Dix centimètres au-dessus du genou. Quand vous êtes grande, la cuissarde a la ridicule tendance de se transformer en botte bâtarde, qui s’arrête à mi-genou.

Epouse le galbe de la jambe (je pense me reconvertir dans la pub pour collants) Cela va avec la mise à l’écart de la démarche cavalière et pécheresse. Empêche que vous ne mutiez en clown ou cow-boy. Elimine les pompons, les clous, les boucles et autres effets plissés indésirables. Fait une belle jambe.


A toutes ces difficultés d’ordre stylistique s’an ajoutent d’autres, pratiques.

Le prix. J’ai pu croiser l’idéal incarné dans une vitrine italienne, mais les deux zéros derrière le 6 ont eu l’effet de balles qui ont descendu l’idéal, grimpé trop haut.

La chaussure. C’est idiot, mais tout ce tissu pourrait nous faire oublier que la cuissarde n’est pas un vêtement et que par conséquent des impératifs de largeur et de cambrure sont à respecter – et il n’y a bien que là que j’ai trop de coup de pied.

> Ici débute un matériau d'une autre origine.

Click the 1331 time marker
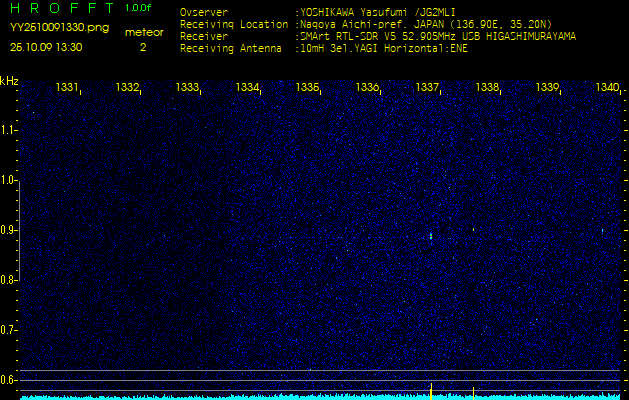 coord(68,88)
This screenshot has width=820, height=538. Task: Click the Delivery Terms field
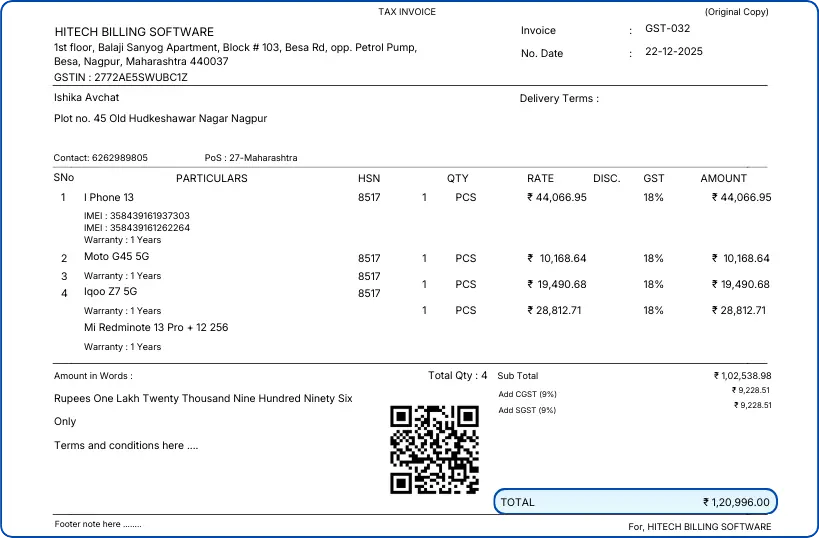558,99
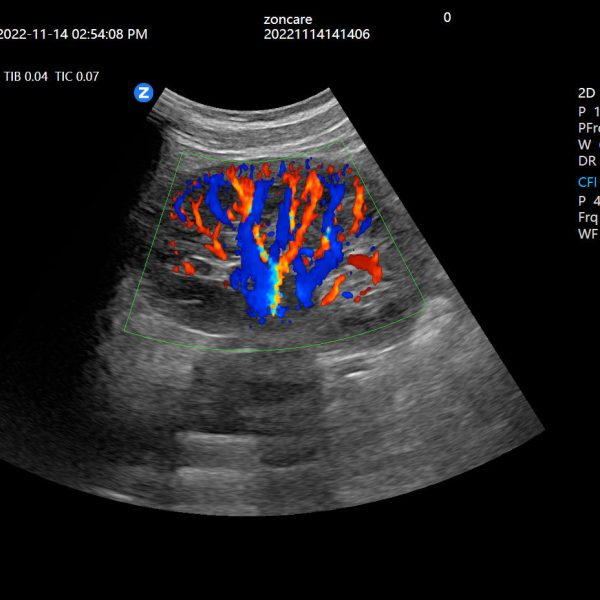This screenshot has width=600, height=600.
Task: Click the P parameter under CFI
Action: (x=586, y=199)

Comme dans toute quête se profilent des (més)aventures. Faire les essayages en pantacourt est comme nous l’avons vu fort peu dans le ton (davantage dans le thon, en revanche) ; la jupe, qui l’est bien plus, a cependant l’inconvénient d’être un peu courte pour pouvoir se pencher et se démener convenablement pour enfoncer son pied dans les entrailles de la bête. Et ne parlons pas de les retirer lorsque le modèle ne convient pas : il faut prolonger la barre en terre par des étirements en quatrième devant si l’on ne veut pas faire sa Médusa (5’58). On va donc de déconvenue en déconvenue. Parfois, le Graal semble à porter de pied : chez Cosmo, de magnifiques cuissardes chaussettes qui n’arrivent pas dix centimètres au-dessus du genou, mais carrément à dix centimètres des hanches. Mais vous pouvez shooter dedans, ce Graal n’était évidemment qu’une réplique destinée à vous leurrer amèrement : en chaussant du 41, il faudrait avoir des cuisses comme des poteaux pour que ça ne vienne pas tire-bouchonner aux genoux. Ou utiliser des porte-jarretelles, mais là, rien ne sert de tant se fatiguer, autant prendre tout de suite des cuissardes vernies noir à talons aiguille et les assortir avec une jupe ceinture.

Et alors vous n’y croyez plus, vous trouvez. Pas très hautes au-dessus du genou, ni vraiment moulantes, mais des cuissardes faciles à enfiler, confortables, pas vulgaires, qui vous plaisent et qui sont dans vos moyens. Vous m’étonnez après ces rocambolesques aventures moyenâgeuses qu’il y ait des filles qui croient au prince charmant.